定年後の生活を考えるようになってから、多くの人にとっての重要な関心ごとの1つが健康ではないでしょうか。よりよい生活を過ごすためになによりも大切なのが健康の維持・向上です。厚生労働省(※1)によると、健康寿命と平均寿命の差は2019年時点において、男性は8.73年、女性は12.07年です。データだけを見ると、あまり自分事と感じることはできないかもしれませんが、この年数を健康に過ごせるか、否かは、人生の充実度合いも変わってくるかもしれません。本稿では日本総合研究所創発戦略センタースペシャリストの小島明子氏が、定年の準備に向けた健康について解説していきます。
先進国で最も眠らない日本人
OECD※4によれば、日本は諸外国と比べて男女ともに最も睡眠時間が短いことが明らかになっています。諸外国の睡眠時間の平均が男性8.42時間、女性8.50時間であるのに比べて、日本人の男性は7.47時間、女性は7.25時間です。諸外国に比べて、男女ともに睡眠時間の平均が少ないことがわかります。
一方、前述の日本総合研究所の調査によれば、社長、重役、役員、理事など経営幹部においては、「睡眠が取れている」という回答がほかの職位に比べて4割程度、高いことが明らかになっています。

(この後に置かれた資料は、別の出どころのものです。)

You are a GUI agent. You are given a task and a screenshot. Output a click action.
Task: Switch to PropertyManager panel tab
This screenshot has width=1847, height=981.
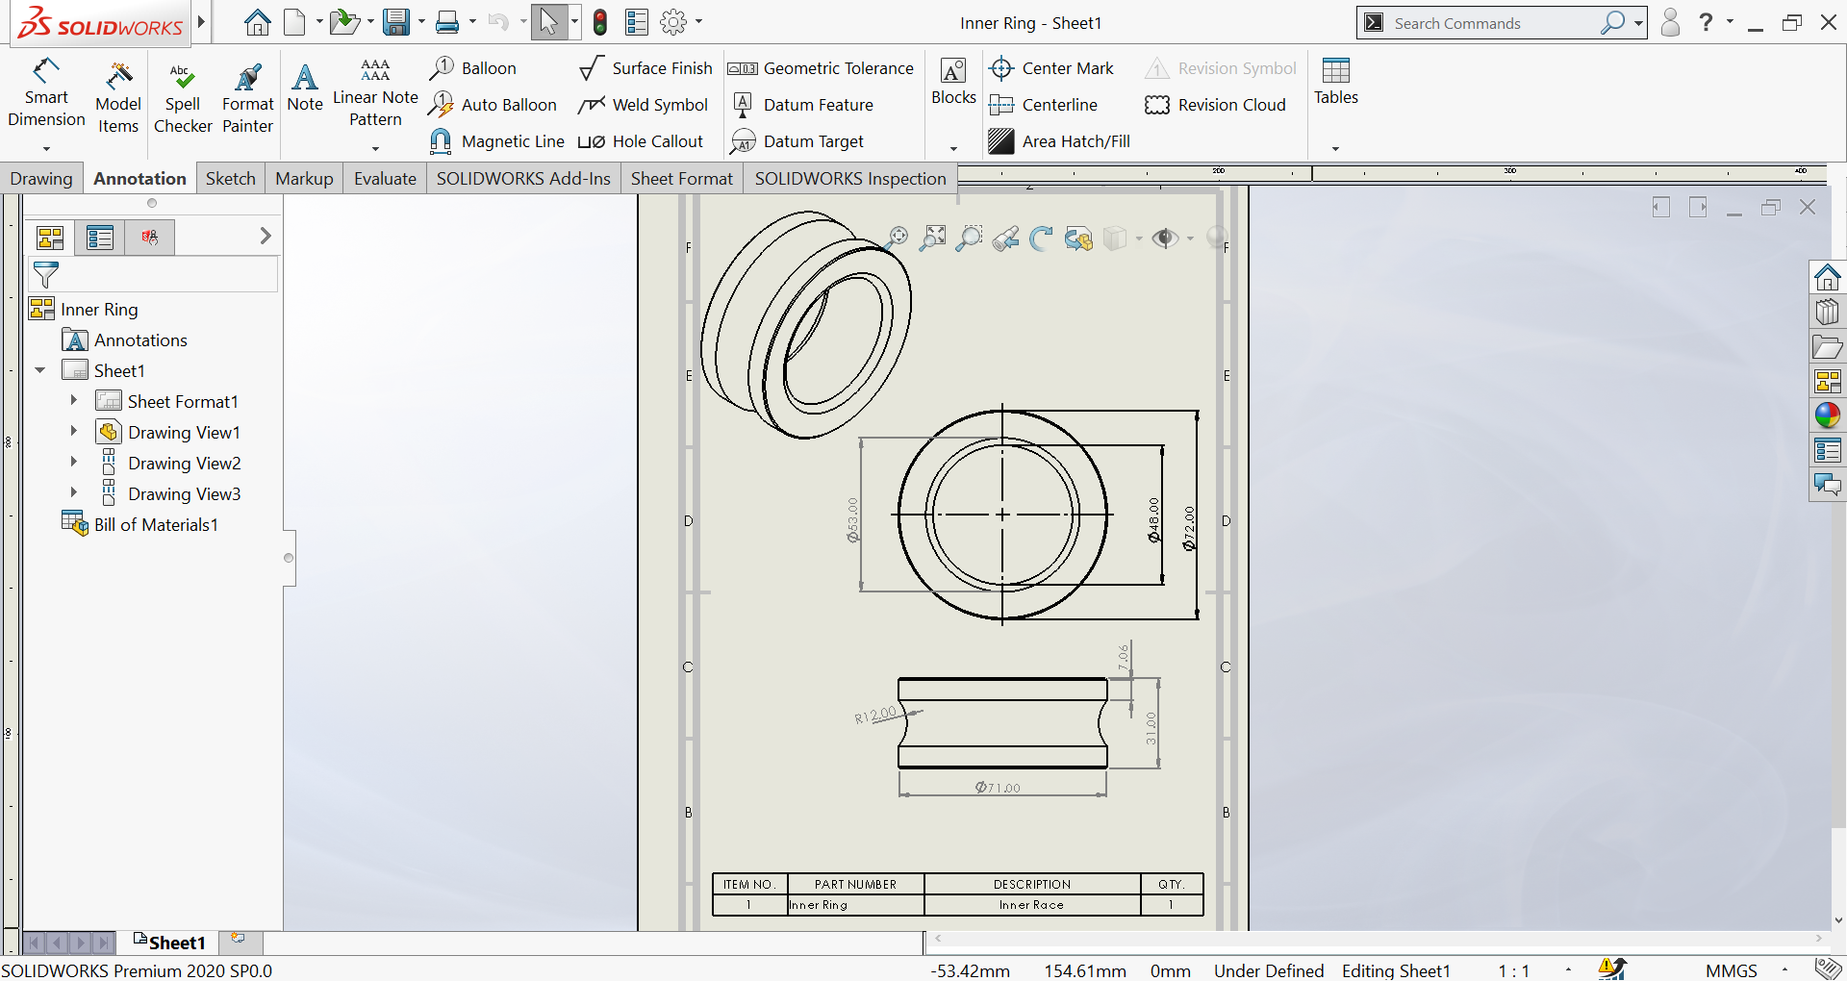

ストレス状況については、「役職なし」の男性を除くと、役職が高い人ほど、ストレスを感じている人が少ないことも示されています。役職が高い人ほど、責任は重いものの、仕事の裁量もあり、働きがいややりがいを感じていることで、たとえ忙しくても睡眠がきちんととれているとうことなのかもしません。
主体性をもって休暇の取得する
休暇をきちんと取得して、心身ともに疲労回復することはとても大切です。働き方改革関連法等の影響から、有給休暇を取りやすい職場は増えていると思いますが、その休暇は、どれだけ自分の意思で取得をしたものでしょうか。なかには、職場の都合上から、取得実績づくりのために、強く奨励されるケースは少なくないと感じます。
しかし、定年後に仕事をしていなければ、毎日、主体的に自分でやることを決めなければなりません。ゴールデンウイークや土日、年末年始だけではなく、日ごろから自分が主体的に休みを取る習慣をつけることは、新たな経験の蓄積だけではなく、定年後の過ごし方の準備にもつながるのではないかと考えます。